こうした光景は、ほとんどの方が一度は目にしたことがあるでしょう。空気中の水蒸気が液体となって姿を現す「結露」は、家をジメジメさせてしまう不快な現象です。結露はカビが発生する原因にもなります。また、水分は建物を老朽化・劣化させる原因のひとつですので、建物にとっても結露は有害なもの。住人にとっても住まいにとっても、結露の発生はまさに「百害あって一利なし」です。

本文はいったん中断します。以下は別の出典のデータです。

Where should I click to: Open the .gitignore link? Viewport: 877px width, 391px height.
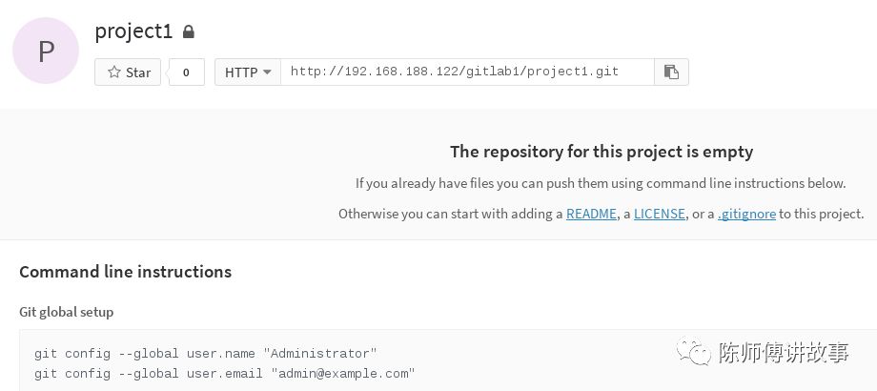pos(746,214)
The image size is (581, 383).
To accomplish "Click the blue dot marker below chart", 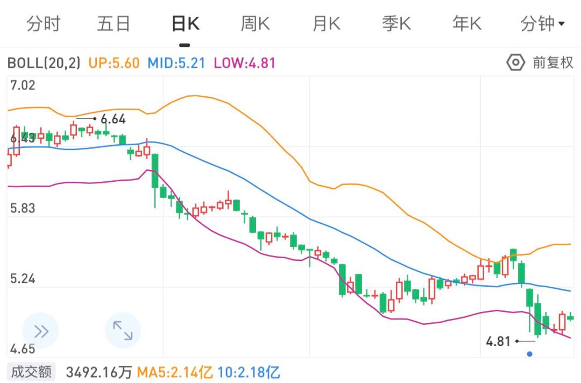I will pos(530,354).
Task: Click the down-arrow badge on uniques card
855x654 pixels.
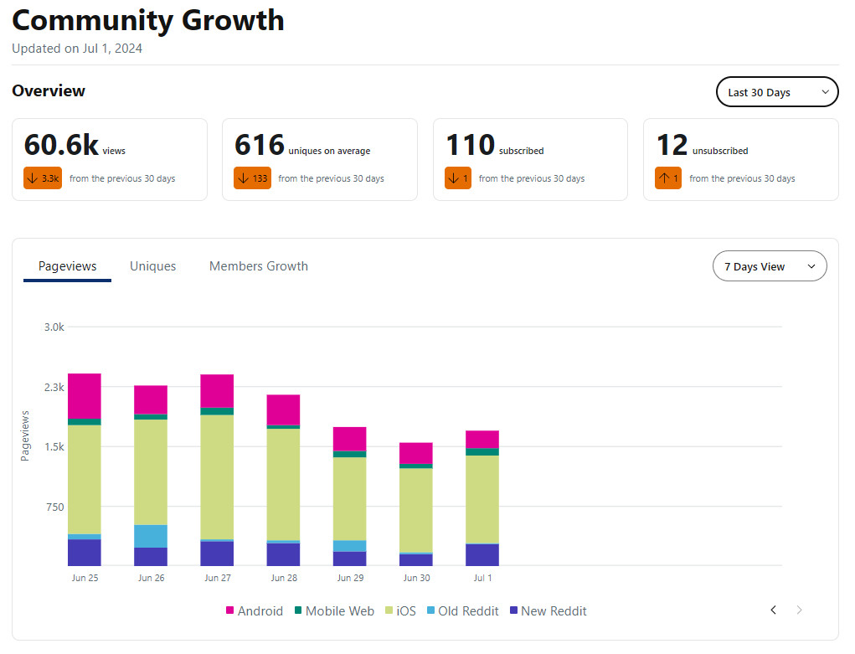Action: tap(252, 178)
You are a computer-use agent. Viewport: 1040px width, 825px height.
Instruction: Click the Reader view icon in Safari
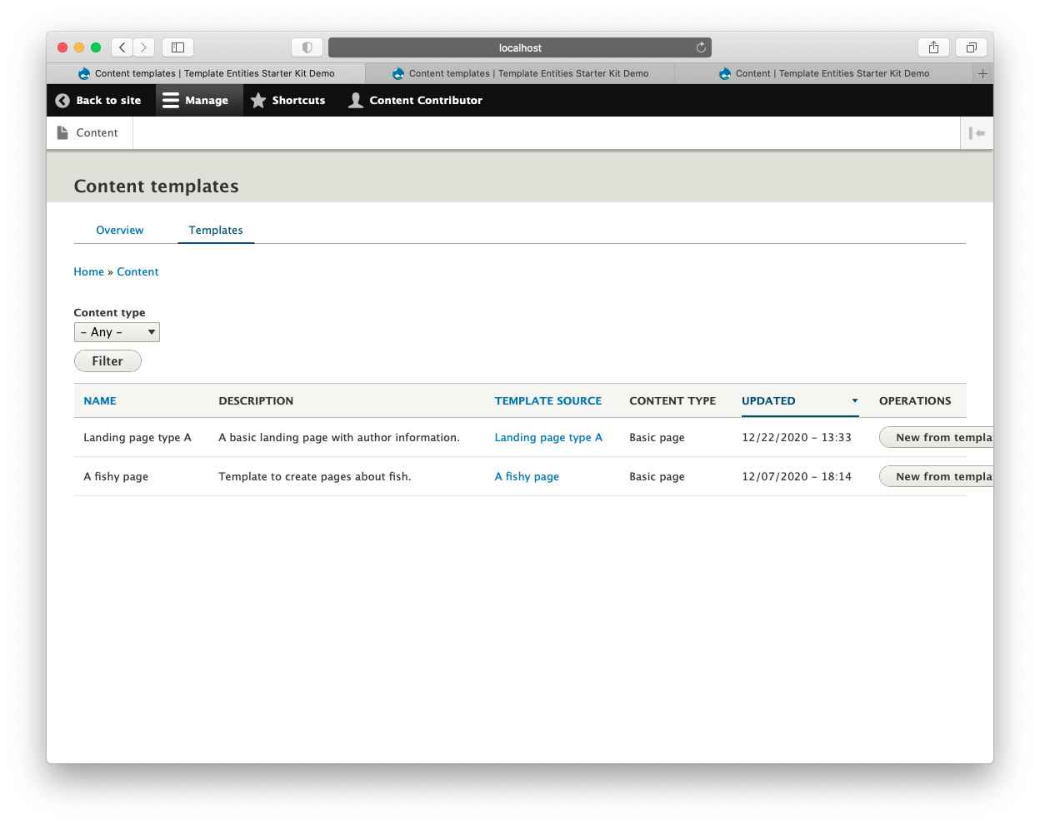[x=307, y=47]
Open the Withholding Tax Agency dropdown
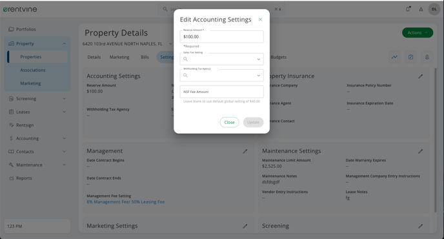 [x=222, y=76]
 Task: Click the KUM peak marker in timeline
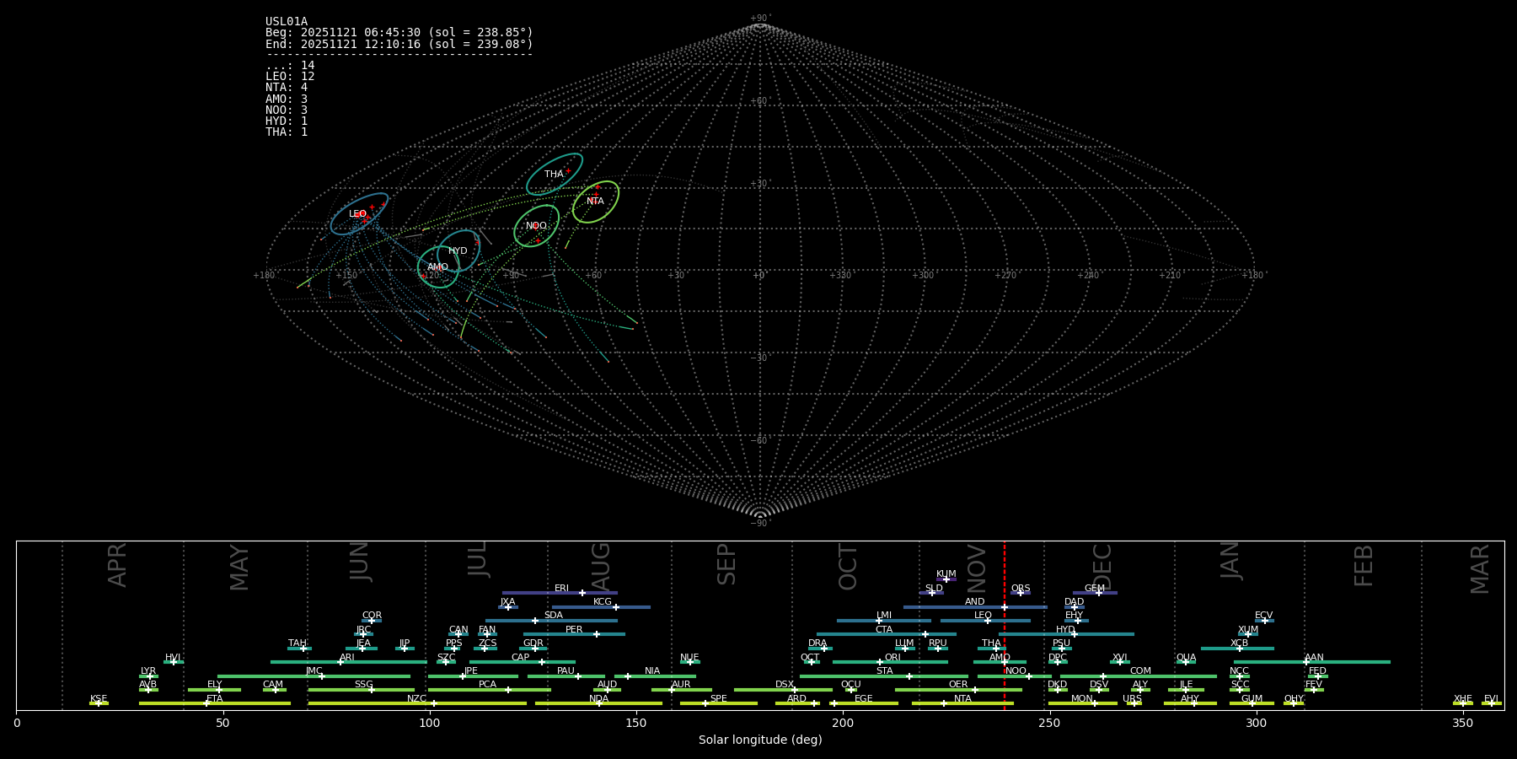(x=946, y=579)

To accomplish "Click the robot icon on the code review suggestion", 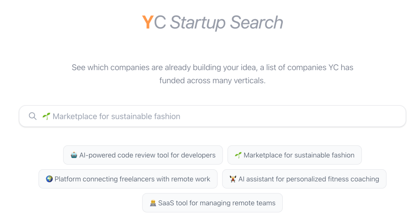I will pyautogui.click(x=75, y=155).
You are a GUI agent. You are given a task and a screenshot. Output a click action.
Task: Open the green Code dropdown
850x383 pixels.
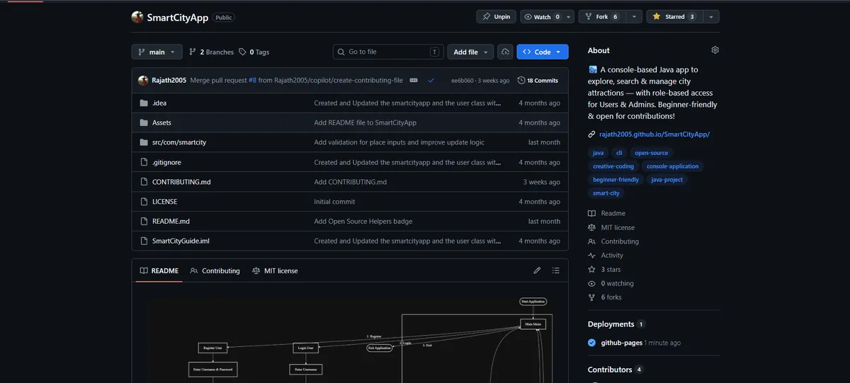pyautogui.click(x=543, y=52)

  • 結露で家がカビだらけになったという話を聞き不安に感じている
  • 冬、窓に大量の結露ができるのが気になる

今から住宅を建てようと考えている方にとって、このような事態はなんとしても避けたいところ。そこで今回は住宅の結露対策について考えてみましょう。

室内外の温度差と換気不足が結露を生じさせる

結露が起きる原因は、大きく分けて2つ。室内外の温度差と換気不足です。

水蒸気は、温度が「高ければ高いほど」多く空気中に溶け込むことができます。水蒸気をたくさん含んだ暖かい空気が冷やされると、溶けきれなくなった水蒸気が水となり、結露が発生します。冬、暖かい室内の空気が、外の空気によって冷やされた窓ガラスに触れることで結露が発生するのは、これが理由です。

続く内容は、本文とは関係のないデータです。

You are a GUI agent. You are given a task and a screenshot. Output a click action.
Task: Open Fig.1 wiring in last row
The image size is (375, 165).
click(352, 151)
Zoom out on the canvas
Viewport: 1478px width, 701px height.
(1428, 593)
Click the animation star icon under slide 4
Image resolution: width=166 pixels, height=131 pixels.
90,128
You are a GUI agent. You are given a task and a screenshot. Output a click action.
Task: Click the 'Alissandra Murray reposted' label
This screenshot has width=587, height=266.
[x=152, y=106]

もうひとつの理由である「換気不足によって結露が発生する」とはどういうことでしょうか?昔の日本の住宅は、気密性がさほど高くはありませんでした。そのためある部屋で暖房をつけたとしても、温められた空気は隙間風によって廊下や他の部屋に少しずつ逃げていっていたのです。結果として「暖房を使っている場所」と「暖房を使っていない場所」の温度差の違いは緩やかになっていました。

しかし、現在の日本の住宅は気密性が高くなっています。そのため、室内の特定の部屋だけで暖房を使うと、同じ住宅の中であるにもかかわらず、暖房を使っていない場所との間に大きな温度差が生まれてしまうのです。ときどき暖房を使っている部屋を換気して、温度差を緩和すれば問題ないのですが、そうしない場合は結露が発生する原因になるので注意しましょう。

見つけにくい内部結露にも注意が必要

結露には、表面結露と内部結露の2種類があります。

表面結露とは、窓ガラスや壁など、目に見える場所で発生する結露です。対策としては窓ガラスに断熱効果の高いものを使用するなどして、表面の温度が低くなり過ぎないようにするのがいいでしょう。

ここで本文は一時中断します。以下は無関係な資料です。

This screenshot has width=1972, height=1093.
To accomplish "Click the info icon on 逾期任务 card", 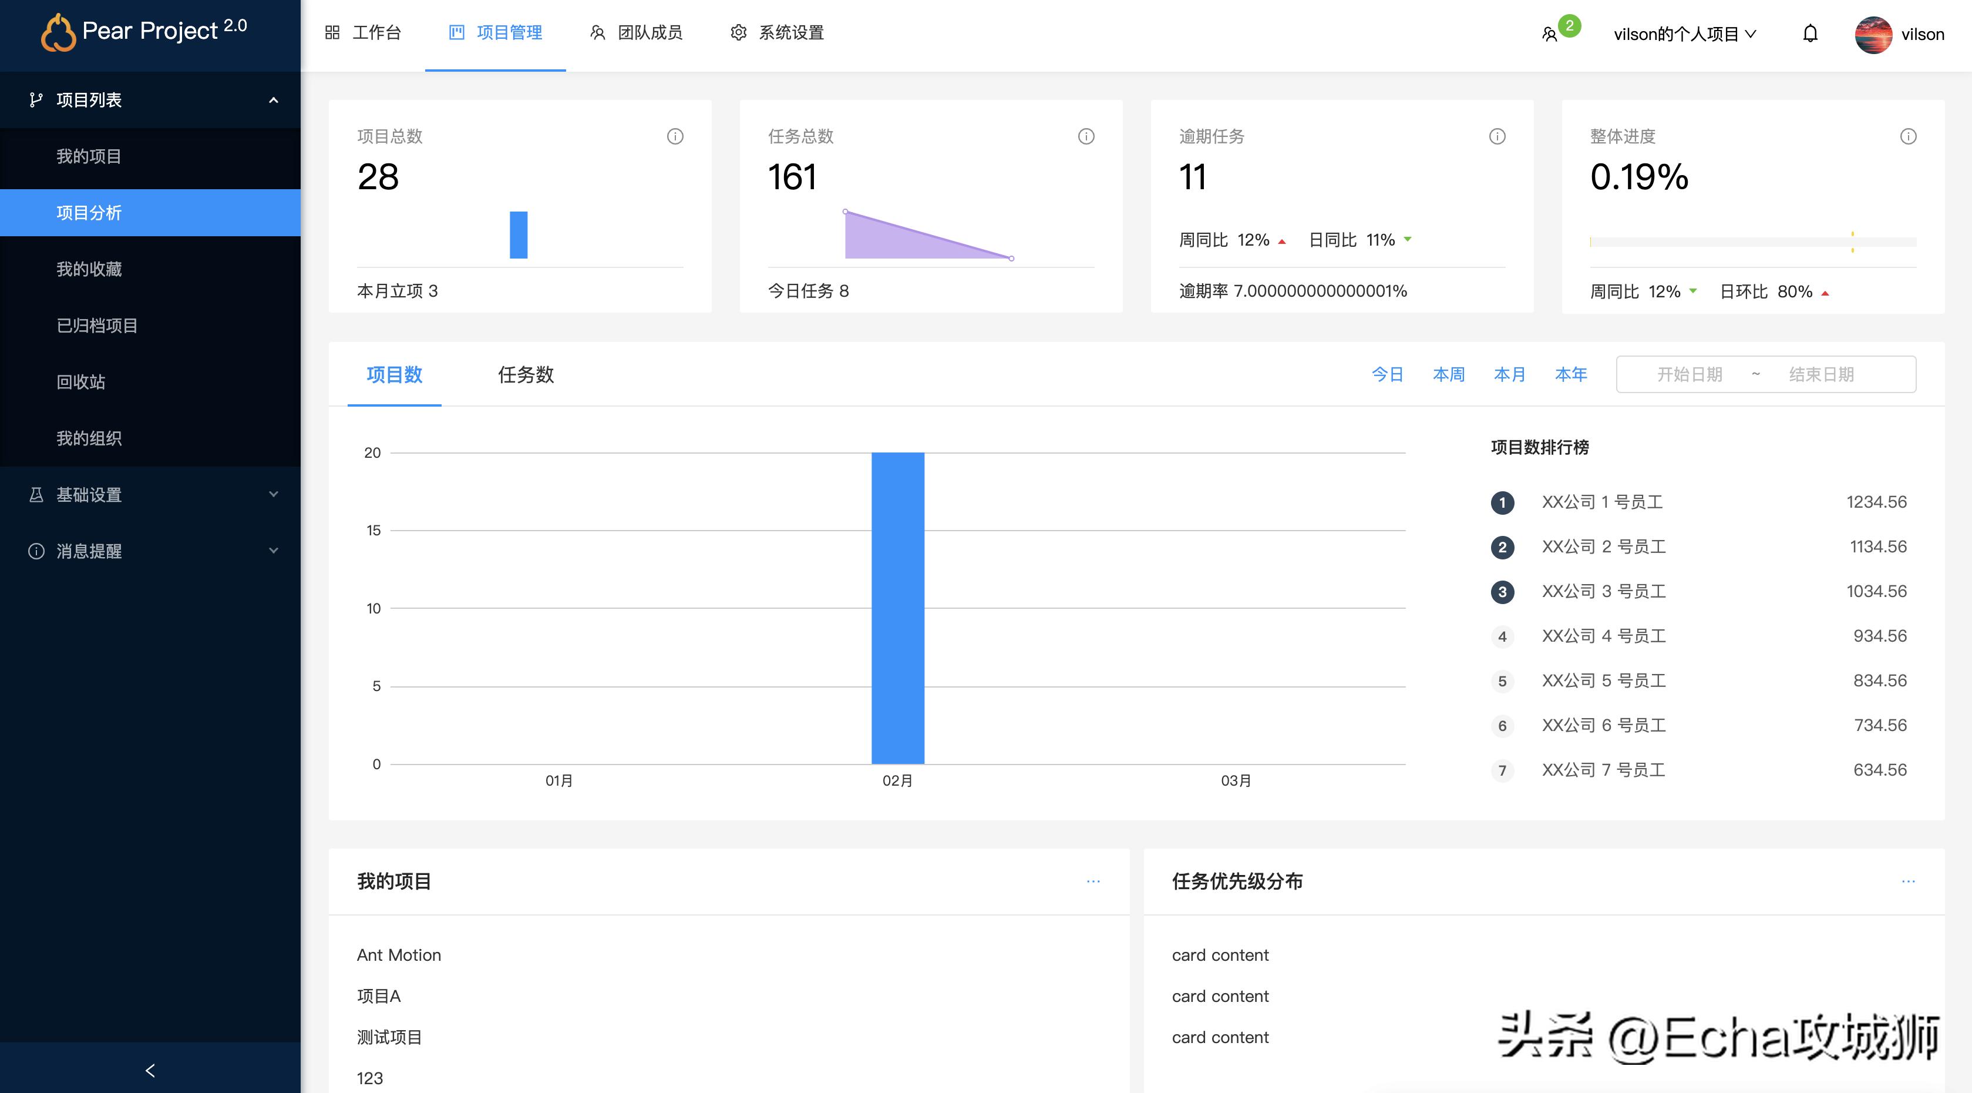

内部結露とは、壁の中や天井、床など目に見えない部分で発生する結露です。対策としては、グラスウールなどの断熱材を使い、温度を下がりにくくするのがいいでしょう。ただし、断熱材は熱を通りにくいものの水蒸気そのものは通してしまいます。断熱材の中で結露が起こってしまっては元も子もないので、施工の際は水蒸気の進入路が生じないよう、信頼できる施工業者を選ぶ必要があります。

24時間換気システムを止めると結露が生じることも

もし、これから建てる住宅に24時間換気システムの導入を考えている場合は、絶対にシステムを止めることがないように注意してください。24時間換気システムはその名の通り24時間、換気扇などの機械によって室内の換気を行う仕組みです。しかし、「音がうるさい」「電気代がもったいない」などの理由によって止めてしまう方も少なくありません。

先ほど述べたように、結露が起きる原因のひとつは「換気不足」です。24時間換気システムを止めてしまうと、室内に過剰な水蒸気が溜まってしまい、温度差によって結露の原因となる場合があります。建物を守るためにも、システムを動かし続けることを忘れないで下さい。